_Document text_
..............................

G7 Summit guide: What it is and what leaders hope to achieve

G7
Sustainability
G7Summit
EU
3 min
Business Chief delves into what the G7 is and represents and what its 2021 summit hopes to achieve, in terms of sustainability and global trade

Unless you’ve had your head buried in the sand, you’ll have seen the term ‘G7’ plastered all over the Internet this week. We’re going to give you the skinny on exactly what the G7 is and what its purpose on this planet is ─ and whether it’s a good or a bad collaboration. 

 

Who are the G7?

The Group of Seven, or ‘G7’, may sound like a collective of pirate lords from a certain Disney smash-hit, but in reality, it’s a group of the world’s seven largest “advanced” economies ─ the powerhouses of the world, if you like. 

The merry band comprises:

  • Canada
  • France
  • Germany
  • Italy
  • Japan
  • The United Kingdom
  • The United States

Historically, Russia was a member of the then-called ‘G8’ but found itself excluded after their ever-so-slightly illegal takeover of Crimea back in 2014.

 

Since 1977, the European Union has also been involved in some capacity with the G7 Summit. The Union is not recognised as an official member, but gradually, as with all Europe-linked affairs, the Union has integrated itself into the conversation and is now included in all political discussions on the annual summit agenda. 

 

When was the ‘G’ formed?

Back in 1975, when the world was reeling from its very first oil shock and the subsequent financial fallout that came with it, the heads of state and government from six of the leading industrial countries had a face-to-face meeting at the Chateau de Rambouillet to discuss the global economy, its trajectory, and what they could do to address the economic turmoil that reared its ugly head throughout the 70s. 

 

Why does the G7 exist?

At this very first summit ─ the ‘G6’ summit ─, the leaders adopted a 15-point communiqué, the Declaration of Rambouillet, and agreed to continuously meet once a year moving forward to address the problems of the day, with a rotating Presidency. One year later, Canada was welcomed into the fold, and the ‘G6’ became seven and has remained so ever since ─ Russia’s inclusion and exclusion not counted.

..............................

_Exercise_
Write out the passage of the G7 guide starting with "At this very" and going on through "exclusion not counted.", word for word. Work from the G7 guide alone, drawing on no outside knowledge.

_Data provided_
..............................

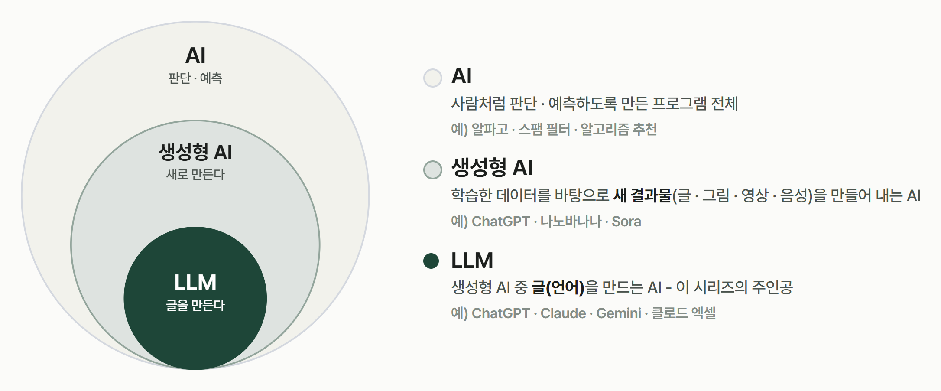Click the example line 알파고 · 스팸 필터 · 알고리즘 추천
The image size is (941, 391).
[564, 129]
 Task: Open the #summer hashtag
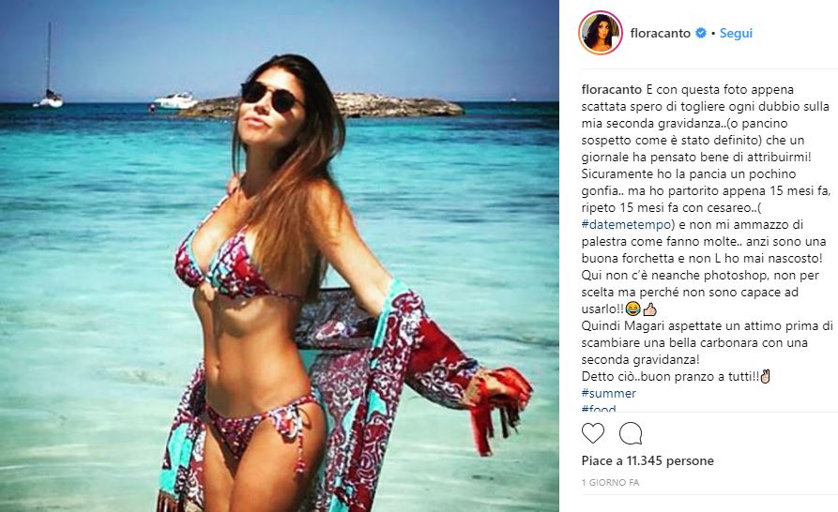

..............................

_Answer for this exercise_
At this very first summit ─ the ‘G6’ summit ─, the leaders adopted a 15-point communiqué, the Declaration of Rambouillet, and agreed to continuously meet once a year moving forward to address the problems of the day, with a rotating Presidency. One year later, Canada was welcomed into the fold, and the ‘G6’ became seven and has remained so ever since ─ Russia’s inclusion and exclusion not counted.